Kevin Michael Grace, 1.48 a.m., January 24, 2005

ENDANGERED SPECIES WATCH

Time was when "The Star-Spangled Banner" was performed before ballgames by brass bands or opera singers. Not very sexy, of course, but certainly decorous  Then in 1968 at the World Series in Detroit (for which we can blame Ernie Harwell), José Feliciano's shooby-doo-wop version (All Music Guide: "Idiosyncratic Latin-jazz performance") knocked 'em dead (no doubt literally, in the case of some vets), and another great tradition was mortally wounded. 

"To honour America," is how the National Anthem is always introduced, but whom or what, I wonder, is being honoured when we hear F.S. Key's words from the likes (and usually the synced lips) of the Backstreet Boys, Frank Gifford's wife or Roseanne? Or 11-year-old Timmy Kelly?

Little Timmy sang the National Anthem before the NFC championship in Philadelphia yesterday, and, after Roseanne's (no synced lips there!), this was the worst rendition I've ever heard. Timmy simply can't sing, and by this I mean that his pitch modulated wildly and continuously from start to finish: cracking, then bottoming out and then back again. It's customary at this point to add something like, "But it was better than I could have done" or "Better than I could have done at his age," but I'm not altogether even sure of that. Let's put it this way, if Timmy had been auditioning for American Idol, Simon Cowell would have reduced him to tears for our cruel amusement.

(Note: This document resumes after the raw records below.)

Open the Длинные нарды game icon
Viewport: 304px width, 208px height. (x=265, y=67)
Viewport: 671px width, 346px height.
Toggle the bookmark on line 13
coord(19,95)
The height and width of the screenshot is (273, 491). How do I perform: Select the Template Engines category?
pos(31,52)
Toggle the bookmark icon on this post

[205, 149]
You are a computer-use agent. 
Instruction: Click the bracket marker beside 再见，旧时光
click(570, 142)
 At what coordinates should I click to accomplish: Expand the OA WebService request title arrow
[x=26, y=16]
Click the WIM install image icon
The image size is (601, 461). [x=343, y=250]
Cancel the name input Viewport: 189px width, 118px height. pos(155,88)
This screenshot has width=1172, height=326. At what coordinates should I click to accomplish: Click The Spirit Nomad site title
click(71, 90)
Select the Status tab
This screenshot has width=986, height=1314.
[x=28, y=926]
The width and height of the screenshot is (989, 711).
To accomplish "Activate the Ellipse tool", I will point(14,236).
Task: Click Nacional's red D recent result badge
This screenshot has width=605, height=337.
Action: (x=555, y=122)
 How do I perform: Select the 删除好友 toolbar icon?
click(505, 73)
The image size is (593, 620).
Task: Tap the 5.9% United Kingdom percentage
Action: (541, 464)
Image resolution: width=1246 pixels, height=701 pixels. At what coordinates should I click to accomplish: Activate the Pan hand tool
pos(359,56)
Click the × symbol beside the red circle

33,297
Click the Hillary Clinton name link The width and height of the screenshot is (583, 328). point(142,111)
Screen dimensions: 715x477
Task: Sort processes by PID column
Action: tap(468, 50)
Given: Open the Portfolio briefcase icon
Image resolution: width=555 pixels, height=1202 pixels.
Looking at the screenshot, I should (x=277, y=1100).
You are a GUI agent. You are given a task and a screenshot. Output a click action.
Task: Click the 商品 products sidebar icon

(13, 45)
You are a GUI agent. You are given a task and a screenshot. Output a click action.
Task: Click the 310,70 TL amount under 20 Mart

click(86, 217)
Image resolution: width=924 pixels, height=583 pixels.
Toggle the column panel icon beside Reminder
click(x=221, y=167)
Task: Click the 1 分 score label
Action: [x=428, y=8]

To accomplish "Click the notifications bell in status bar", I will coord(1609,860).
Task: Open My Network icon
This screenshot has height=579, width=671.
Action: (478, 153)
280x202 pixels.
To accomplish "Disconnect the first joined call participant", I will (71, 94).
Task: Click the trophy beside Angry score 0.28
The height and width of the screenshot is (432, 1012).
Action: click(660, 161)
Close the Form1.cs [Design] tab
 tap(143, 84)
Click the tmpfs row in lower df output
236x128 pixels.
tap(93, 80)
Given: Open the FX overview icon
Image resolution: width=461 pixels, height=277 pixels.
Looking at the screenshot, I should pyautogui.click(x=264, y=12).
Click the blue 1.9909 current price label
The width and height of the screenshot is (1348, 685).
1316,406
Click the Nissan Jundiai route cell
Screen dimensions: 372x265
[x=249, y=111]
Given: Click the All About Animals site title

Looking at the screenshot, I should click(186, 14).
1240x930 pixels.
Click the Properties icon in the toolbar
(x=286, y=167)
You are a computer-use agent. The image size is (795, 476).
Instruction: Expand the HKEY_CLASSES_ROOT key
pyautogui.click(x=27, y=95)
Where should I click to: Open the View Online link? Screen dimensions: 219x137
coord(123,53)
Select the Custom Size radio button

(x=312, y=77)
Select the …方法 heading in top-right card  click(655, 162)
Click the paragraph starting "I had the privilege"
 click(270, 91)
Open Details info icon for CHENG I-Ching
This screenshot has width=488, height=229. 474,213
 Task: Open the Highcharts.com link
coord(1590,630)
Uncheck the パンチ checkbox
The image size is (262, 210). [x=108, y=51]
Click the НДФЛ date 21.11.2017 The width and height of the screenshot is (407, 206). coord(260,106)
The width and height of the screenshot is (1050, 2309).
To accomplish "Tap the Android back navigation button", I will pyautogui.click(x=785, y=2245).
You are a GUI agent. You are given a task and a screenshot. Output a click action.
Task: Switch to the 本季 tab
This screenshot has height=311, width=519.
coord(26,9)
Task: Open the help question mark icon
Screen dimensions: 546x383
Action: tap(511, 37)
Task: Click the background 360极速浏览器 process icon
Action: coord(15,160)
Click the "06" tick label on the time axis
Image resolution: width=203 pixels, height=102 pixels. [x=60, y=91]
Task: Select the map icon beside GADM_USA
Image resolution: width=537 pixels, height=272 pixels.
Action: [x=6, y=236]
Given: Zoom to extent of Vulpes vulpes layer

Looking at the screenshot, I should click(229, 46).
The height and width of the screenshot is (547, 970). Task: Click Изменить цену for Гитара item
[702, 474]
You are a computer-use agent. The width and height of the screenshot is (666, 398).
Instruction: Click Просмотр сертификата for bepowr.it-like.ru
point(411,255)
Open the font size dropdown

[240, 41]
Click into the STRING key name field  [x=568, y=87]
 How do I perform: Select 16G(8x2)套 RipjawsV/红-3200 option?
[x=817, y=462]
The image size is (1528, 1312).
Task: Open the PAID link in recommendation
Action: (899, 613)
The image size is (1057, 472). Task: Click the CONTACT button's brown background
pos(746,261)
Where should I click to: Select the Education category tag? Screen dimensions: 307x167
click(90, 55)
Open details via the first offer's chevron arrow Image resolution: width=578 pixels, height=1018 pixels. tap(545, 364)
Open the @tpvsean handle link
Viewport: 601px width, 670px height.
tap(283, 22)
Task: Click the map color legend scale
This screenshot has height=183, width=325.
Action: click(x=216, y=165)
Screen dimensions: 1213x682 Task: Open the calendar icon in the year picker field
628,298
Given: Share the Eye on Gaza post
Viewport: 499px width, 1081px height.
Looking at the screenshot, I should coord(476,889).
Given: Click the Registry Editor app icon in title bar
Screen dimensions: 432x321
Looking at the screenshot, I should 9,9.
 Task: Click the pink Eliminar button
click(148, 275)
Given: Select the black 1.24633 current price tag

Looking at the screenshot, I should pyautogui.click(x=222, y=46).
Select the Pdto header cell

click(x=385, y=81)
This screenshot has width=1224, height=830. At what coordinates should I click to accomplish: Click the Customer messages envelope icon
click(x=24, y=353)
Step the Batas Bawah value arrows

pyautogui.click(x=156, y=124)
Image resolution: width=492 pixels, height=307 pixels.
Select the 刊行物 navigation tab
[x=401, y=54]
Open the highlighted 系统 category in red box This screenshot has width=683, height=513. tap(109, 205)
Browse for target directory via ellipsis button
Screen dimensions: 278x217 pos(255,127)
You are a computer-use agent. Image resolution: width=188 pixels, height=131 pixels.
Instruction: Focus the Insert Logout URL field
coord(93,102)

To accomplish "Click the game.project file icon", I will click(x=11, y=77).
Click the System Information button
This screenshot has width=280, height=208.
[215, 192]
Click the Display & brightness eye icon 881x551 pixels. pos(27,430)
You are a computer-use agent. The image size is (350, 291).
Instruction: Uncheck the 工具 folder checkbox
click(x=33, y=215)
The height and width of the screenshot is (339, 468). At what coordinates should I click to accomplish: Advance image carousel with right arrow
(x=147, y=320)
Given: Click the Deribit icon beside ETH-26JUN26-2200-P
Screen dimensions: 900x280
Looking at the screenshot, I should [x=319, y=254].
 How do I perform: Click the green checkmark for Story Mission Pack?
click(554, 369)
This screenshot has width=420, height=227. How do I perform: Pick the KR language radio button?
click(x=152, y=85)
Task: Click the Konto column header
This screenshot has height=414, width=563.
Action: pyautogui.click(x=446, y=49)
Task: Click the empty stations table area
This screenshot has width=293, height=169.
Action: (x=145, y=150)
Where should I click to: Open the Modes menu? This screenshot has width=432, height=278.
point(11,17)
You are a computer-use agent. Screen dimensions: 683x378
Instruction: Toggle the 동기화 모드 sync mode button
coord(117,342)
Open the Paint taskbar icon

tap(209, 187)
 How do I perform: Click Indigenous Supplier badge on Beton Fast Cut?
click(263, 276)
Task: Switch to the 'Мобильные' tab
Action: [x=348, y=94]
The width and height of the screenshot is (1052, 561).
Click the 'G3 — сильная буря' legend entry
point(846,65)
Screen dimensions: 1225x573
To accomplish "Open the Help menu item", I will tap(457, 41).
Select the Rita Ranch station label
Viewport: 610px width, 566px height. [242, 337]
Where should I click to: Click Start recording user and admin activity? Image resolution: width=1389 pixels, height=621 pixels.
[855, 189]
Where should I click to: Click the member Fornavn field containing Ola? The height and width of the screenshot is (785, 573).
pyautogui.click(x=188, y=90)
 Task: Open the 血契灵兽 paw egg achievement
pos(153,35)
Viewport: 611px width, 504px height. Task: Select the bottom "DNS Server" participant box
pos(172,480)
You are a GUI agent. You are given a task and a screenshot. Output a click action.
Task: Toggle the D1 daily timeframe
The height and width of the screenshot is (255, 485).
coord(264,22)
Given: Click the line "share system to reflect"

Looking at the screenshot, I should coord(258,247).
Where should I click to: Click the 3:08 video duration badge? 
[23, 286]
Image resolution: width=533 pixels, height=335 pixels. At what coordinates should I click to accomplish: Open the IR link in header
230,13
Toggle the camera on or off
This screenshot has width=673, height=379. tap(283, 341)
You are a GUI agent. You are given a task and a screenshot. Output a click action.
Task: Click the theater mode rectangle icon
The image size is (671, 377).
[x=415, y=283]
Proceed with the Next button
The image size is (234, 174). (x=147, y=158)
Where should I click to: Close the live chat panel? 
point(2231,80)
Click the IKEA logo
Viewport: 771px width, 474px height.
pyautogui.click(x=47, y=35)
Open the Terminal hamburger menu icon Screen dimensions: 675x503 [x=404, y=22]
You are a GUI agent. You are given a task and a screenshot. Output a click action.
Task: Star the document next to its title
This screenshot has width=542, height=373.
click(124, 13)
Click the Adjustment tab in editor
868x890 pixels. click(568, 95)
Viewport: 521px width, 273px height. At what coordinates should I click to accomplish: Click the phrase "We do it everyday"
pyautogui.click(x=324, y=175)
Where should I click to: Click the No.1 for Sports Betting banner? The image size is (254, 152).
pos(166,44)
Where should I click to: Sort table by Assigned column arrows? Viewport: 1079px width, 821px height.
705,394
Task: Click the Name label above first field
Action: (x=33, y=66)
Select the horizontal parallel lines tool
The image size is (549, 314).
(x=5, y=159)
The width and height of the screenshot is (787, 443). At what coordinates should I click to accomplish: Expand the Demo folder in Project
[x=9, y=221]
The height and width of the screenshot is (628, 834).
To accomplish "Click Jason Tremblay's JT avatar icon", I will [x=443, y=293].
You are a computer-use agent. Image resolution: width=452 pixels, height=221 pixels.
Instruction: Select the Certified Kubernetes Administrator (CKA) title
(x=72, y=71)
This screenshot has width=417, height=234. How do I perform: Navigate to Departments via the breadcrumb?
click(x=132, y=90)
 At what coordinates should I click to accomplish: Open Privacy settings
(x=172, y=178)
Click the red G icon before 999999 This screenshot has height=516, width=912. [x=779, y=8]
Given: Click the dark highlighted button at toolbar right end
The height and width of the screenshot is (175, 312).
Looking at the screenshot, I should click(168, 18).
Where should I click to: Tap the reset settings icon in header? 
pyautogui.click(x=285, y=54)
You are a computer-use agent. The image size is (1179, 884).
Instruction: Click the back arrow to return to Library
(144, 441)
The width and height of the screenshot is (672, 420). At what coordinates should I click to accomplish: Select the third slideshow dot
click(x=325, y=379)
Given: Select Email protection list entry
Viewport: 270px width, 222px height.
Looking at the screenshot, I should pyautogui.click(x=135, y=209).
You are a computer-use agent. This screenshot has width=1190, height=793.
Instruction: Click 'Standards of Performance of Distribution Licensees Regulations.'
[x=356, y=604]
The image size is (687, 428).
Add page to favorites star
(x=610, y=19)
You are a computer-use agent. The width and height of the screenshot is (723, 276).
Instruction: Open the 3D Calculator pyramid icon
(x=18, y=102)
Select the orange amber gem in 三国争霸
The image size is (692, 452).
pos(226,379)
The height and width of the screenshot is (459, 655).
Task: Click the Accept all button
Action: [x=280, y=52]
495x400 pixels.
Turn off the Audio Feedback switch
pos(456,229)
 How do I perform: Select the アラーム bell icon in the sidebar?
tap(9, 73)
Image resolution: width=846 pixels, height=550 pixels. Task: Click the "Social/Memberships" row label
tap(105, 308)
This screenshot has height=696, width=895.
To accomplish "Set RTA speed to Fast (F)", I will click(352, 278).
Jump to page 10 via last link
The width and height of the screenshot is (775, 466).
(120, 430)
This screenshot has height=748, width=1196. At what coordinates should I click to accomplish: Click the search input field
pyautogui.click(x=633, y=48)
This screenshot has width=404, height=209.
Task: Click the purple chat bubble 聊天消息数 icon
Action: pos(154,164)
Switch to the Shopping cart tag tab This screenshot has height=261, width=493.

The crowd gave Timmy Kelly a hearty ovation, but then they knew something about him I didn't until a couple of hours ago: like José Feliciano, he was born blindand he has cerebral palsy. Oh dear. So this is the way we live now. We treat the disabled with grotesque sentimentality, cooing at them like panda bears at the zoo, while the mere probability of disability as revealed by an amniocentesis, ultrasound or PGD test becomes an automatic death sentence. My, what fine fellows we are!

Kevin Michael Grace, 1.43 a.m., January 24, 2005

KULTURKAMPF

Whether "gay marriage" will be legalized in Canada will depend greatly on the decisions made by its Catholic Members of Parliament. This is a subject I examined in a January 20 article for the National Catholic Register:

[Bishop Frederick Henry of Calgary] was also critical of the Canadian Supreme Court’s use of the metaphor of a “living tree” of constitutional law to justify its rejection of millennia of legal precedents establishing marriage as a union only of opposite-sex individuals. “If you’re going to use the image of a constitutional ‘living tree,’ you must remember it has many roots—culture, history, anthropology, philosophy and religion—and if you’re not attentive to all of them, you risk the tree becoming diseased and crashing down,” he said.

“The institution of marriage exists prior to any establishment by the state. From time immemorial, it is the union of a man and woman faithful in love and open to the gift of life,” Bishop Henry said. “Homosexual unions are not open to the gift of life, so how can homosexual marriage be a right?” [More]

This article (at least on the Internet) is illustrated with a picture of a black (or Hispanic) woman looking downward. Why, I cannot imagine, but as she is rather attractive, I'm not complaining.

Kevin Michael Grace, 10.55 p.m., January 23, 2005

THOUGHT FOR THE DAY

Just because you're lost doesn't mean to say that your compass is broken.
—David Mamet, The Edge

Kevin Michael Grace, 10.15 p.m., January 23, 2005

THOUGHT FOR THE DAY

America is currently ruled by an oligarchy that is squandering national life, fortune and reputation and yet identifies itself as Conservative.